Write out exactly the lines from the one with "Where should I" through the last line of the data below, but not the pictures.

Stored records:
════════════════════
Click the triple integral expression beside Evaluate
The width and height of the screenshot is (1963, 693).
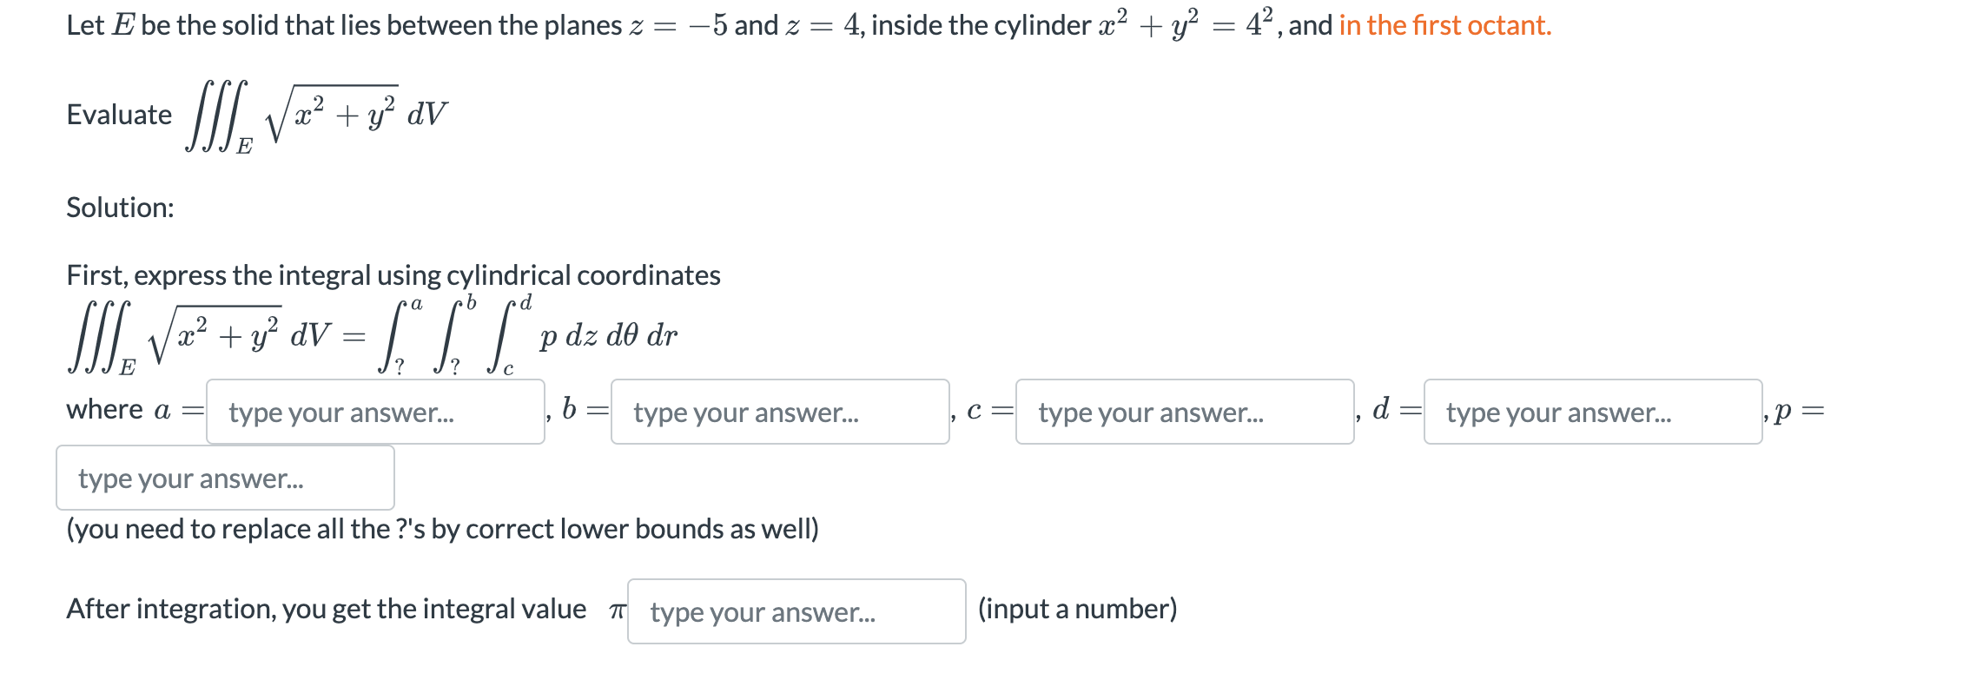(317, 116)
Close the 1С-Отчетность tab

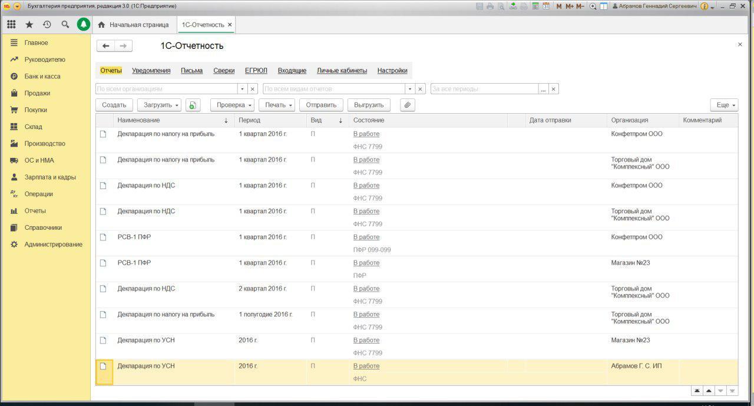point(230,25)
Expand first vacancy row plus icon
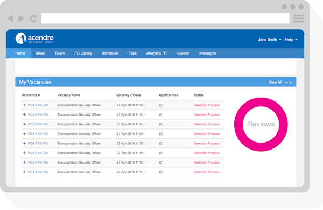Screen dimensions: 323x210 pos(24,105)
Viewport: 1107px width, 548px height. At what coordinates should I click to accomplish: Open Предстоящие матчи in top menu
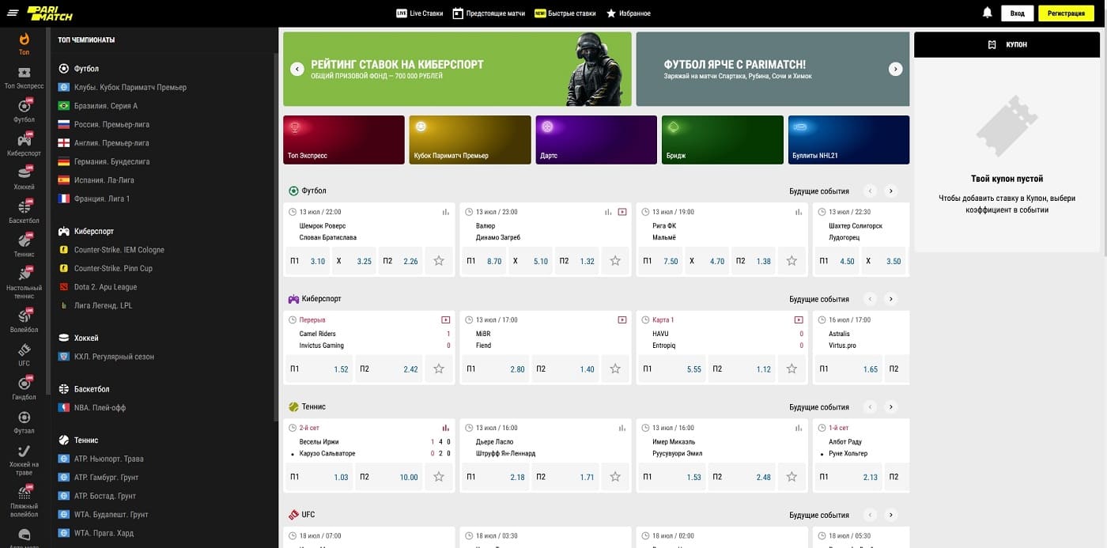coord(489,13)
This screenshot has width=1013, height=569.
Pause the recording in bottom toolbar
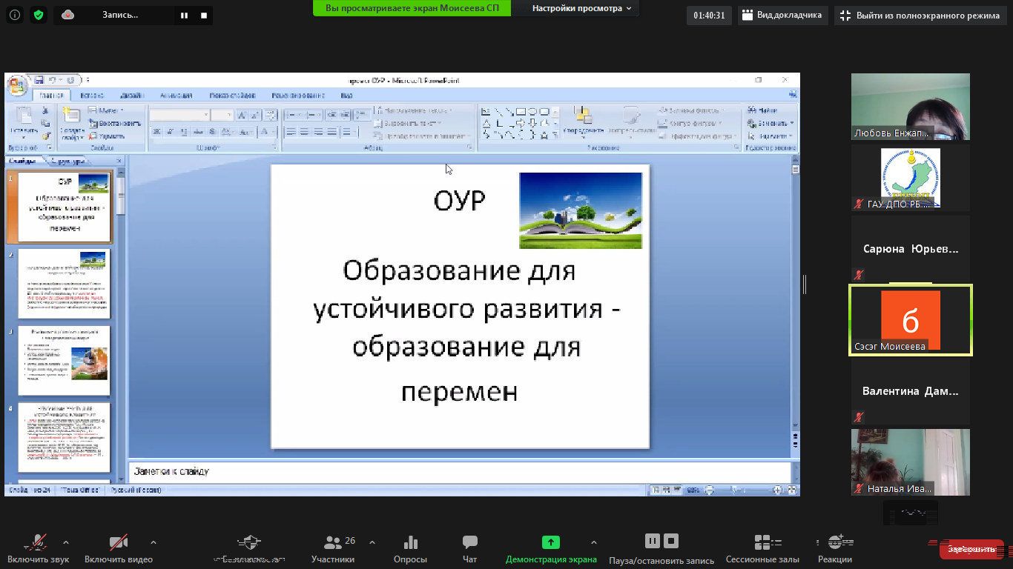[x=652, y=541]
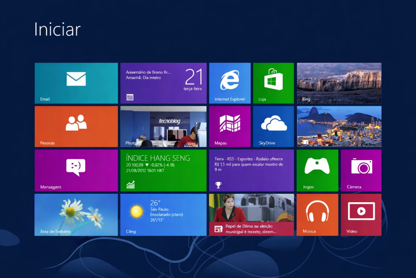Viewport: 416px width, 278px height.
Task: Open the Bing tile with cliff photo
Action: coord(339,83)
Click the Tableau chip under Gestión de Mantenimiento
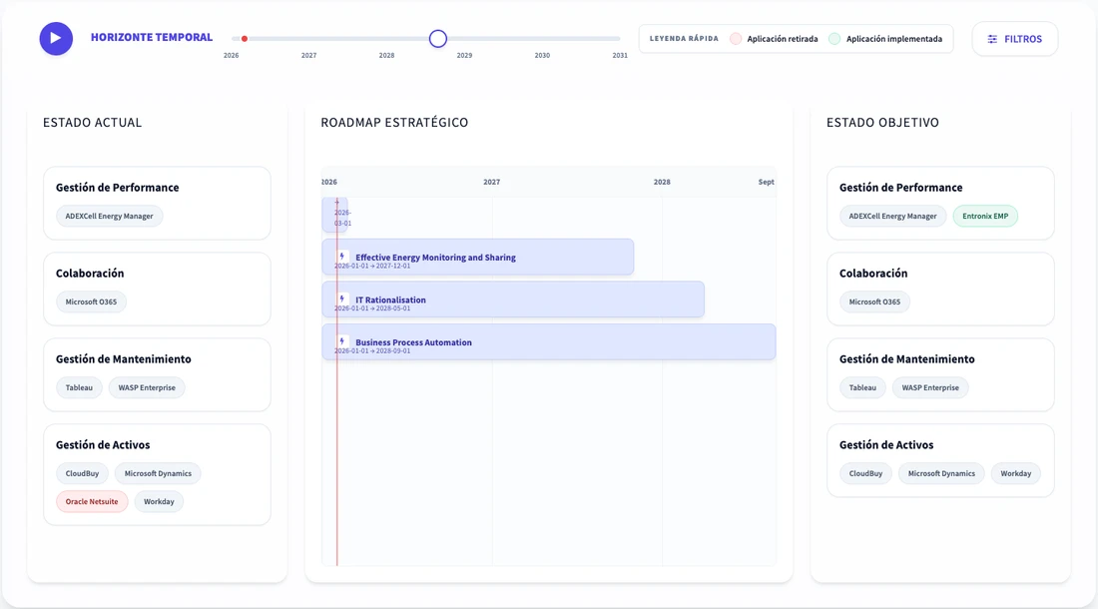 point(79,387)
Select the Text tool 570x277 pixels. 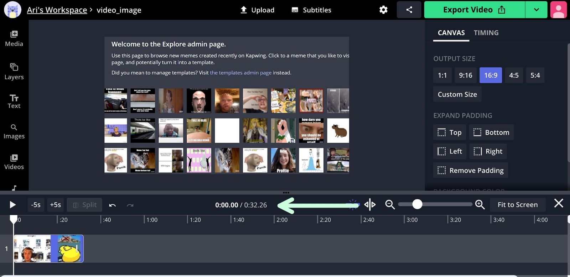click(x=14, y=101)
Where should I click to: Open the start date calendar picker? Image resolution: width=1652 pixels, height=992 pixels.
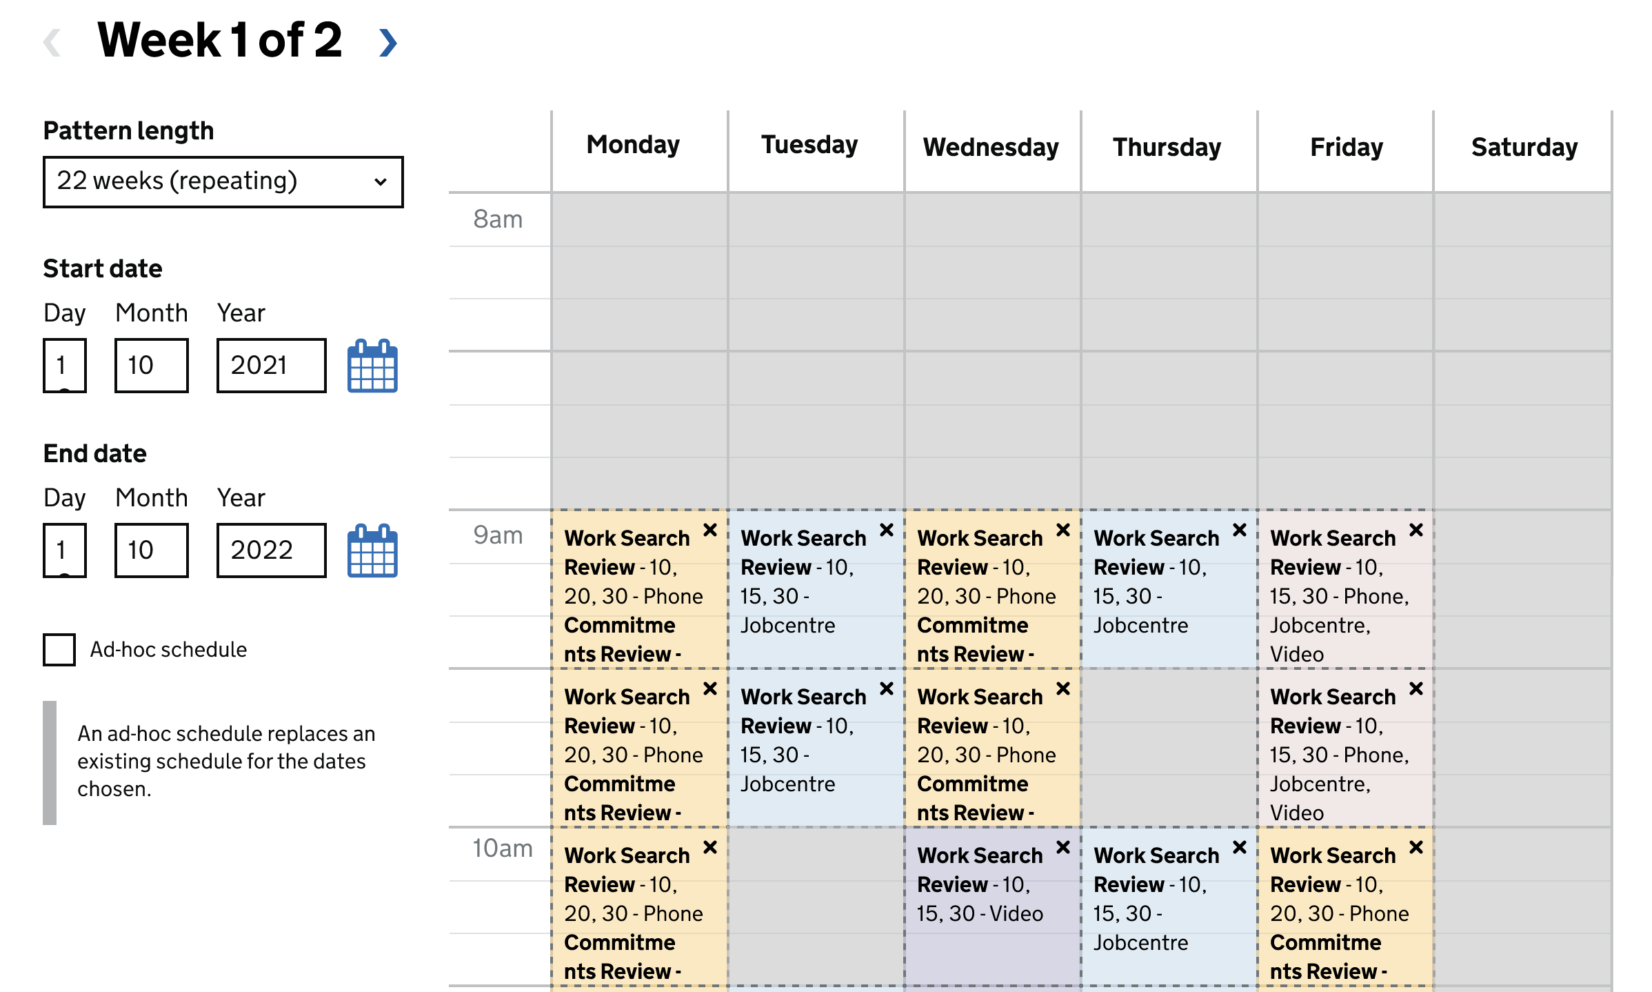point(372,366)
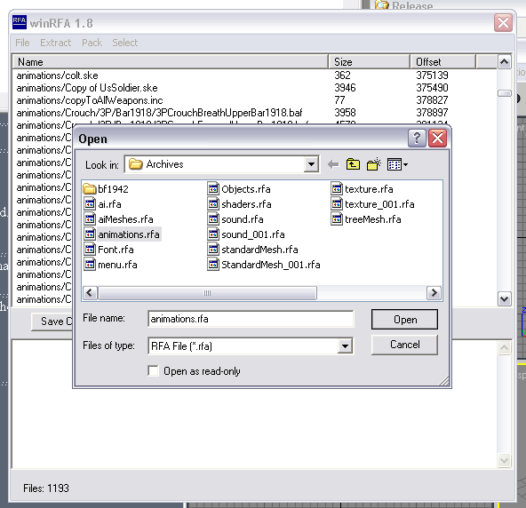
════════════════════
* SOLUTION:
Where should I click to: Open the start date calendar picker? Image resolution: width=1652 pixels, height=992 pixels.
point(372,366)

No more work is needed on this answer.